Even for marketing puffery, "only" seems reductive when most resource usage seems specific to a few animal products like cows and lamb: https://ourworldindata.org/land-use-diets
On a different note, if you bring this up or think about India too, how will it impact manual farmers whose entire livelihood is tied to doing the job? Or am I reading it (automation) wrong?
Btw, I’ve never liked a website taking over my mouse pointer or the scroll UI and behavior. But yours is so well done, it is lovely, cute, and is indeed very fishy.
The labor dynamics are also different at these large farms. The work we are automating is repetitive, physically demanding, and hard to staff consistently. Most of the farm managers we talk to are not trying to replace people, they are struggling to find enough workers willing to do this work in the first place. Automation at this scale tends to shift jobs rather than eliminate them entirely. And thank you for the kind words on the website! We have gotten mixed reviews on the cursor so enjoy it while it lasts lol
Aqua startups need each other.
Would love to connect with your cohort. North East India has a ton of freshwater aquaculture potential and we are always looking to learn from founders working in different geographies and species.
You are right that aqua startups need each other. The industry is so fragmented and underserved that collaboration makes more sense than competition at this stage.
one thing: the fish cursor on the site is frustrating pls allow disabling.
Fish sentience is increasingly well-supported in the neuroscience literature. We already kill somewhere around 1-2 TRILLION fish annually... a number that dwarfs land animal slaughter yet attracts almost no ethical scrutiny. Optimising and scaling that system is worth examining carefully.
The part of your website that says "land can't feed 10B people, wild fisheries are maxed out, therefore aquaculture" also quietly ignores plant-based protein, which is more land-efficient and doesn't require instrumentalising sentient animals at industrial scale.
I'm not saying the engineering problems aren't interesting. They clearly are. But at 1-2 trillion deaths per year, this is the largest scale of animal killing in human history, and we're building better tools to do more of it.

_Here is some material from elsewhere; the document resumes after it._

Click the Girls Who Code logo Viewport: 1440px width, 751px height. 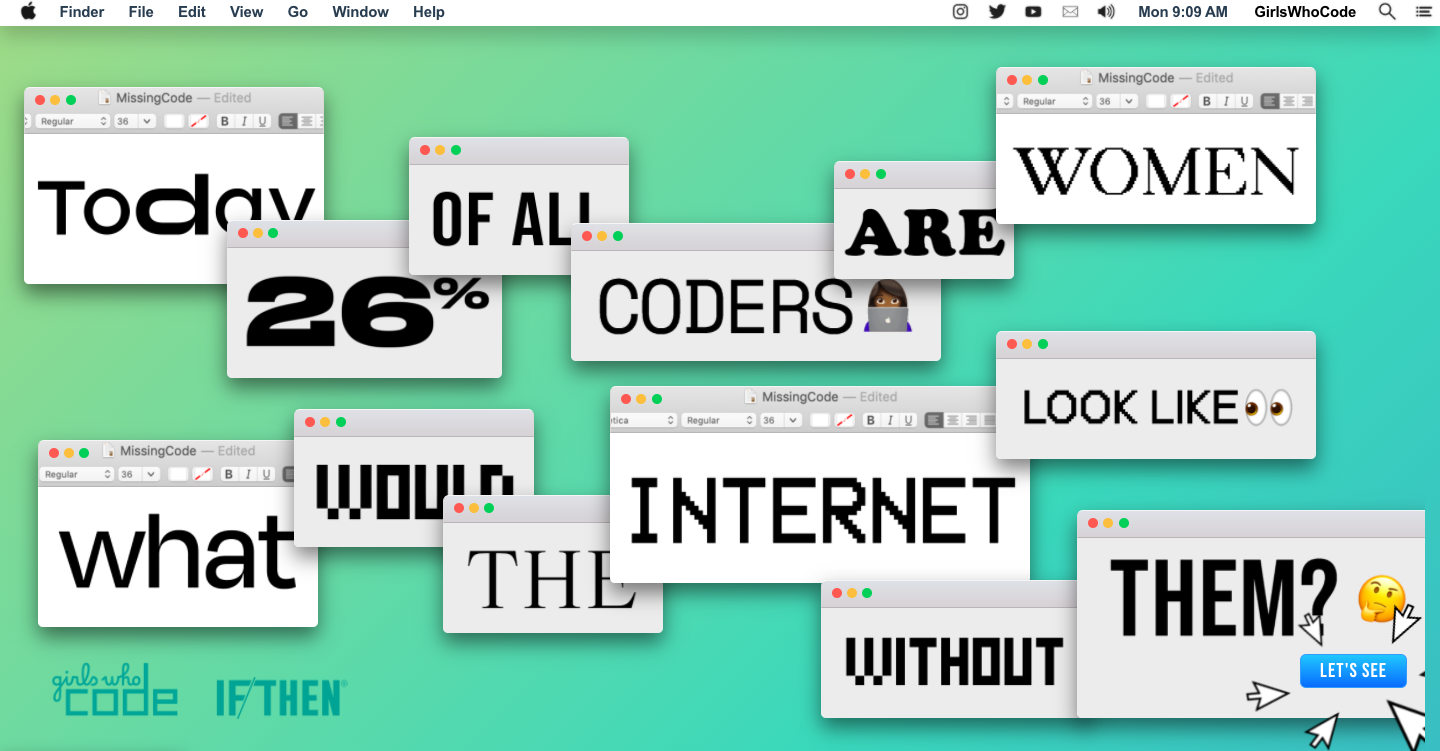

One thing I'd push on: how are you handling distribution shift from turbidity and lighting variation across facilities? In my experience deploying vision models in non-controlled environments (industrial, not fish specifically), the gap between lab accuracy and production accuracy is almost entirely driven by domain shift in image quality. Continuous calibration pipelines — where you flag low-confidence predictions for human review and retrain on the corrected labels — tend to matter more than the initial model architecture choice.
Also curious about the welfare angle that came up in the thread. Selective breeding guided by phenotype scoring has obvious parallels to the poultry industry's problematic optimization for growth rate. Are you building in any multi-objective constraints (e.g., health markers alongside growth metrics) to avoid that failure mode?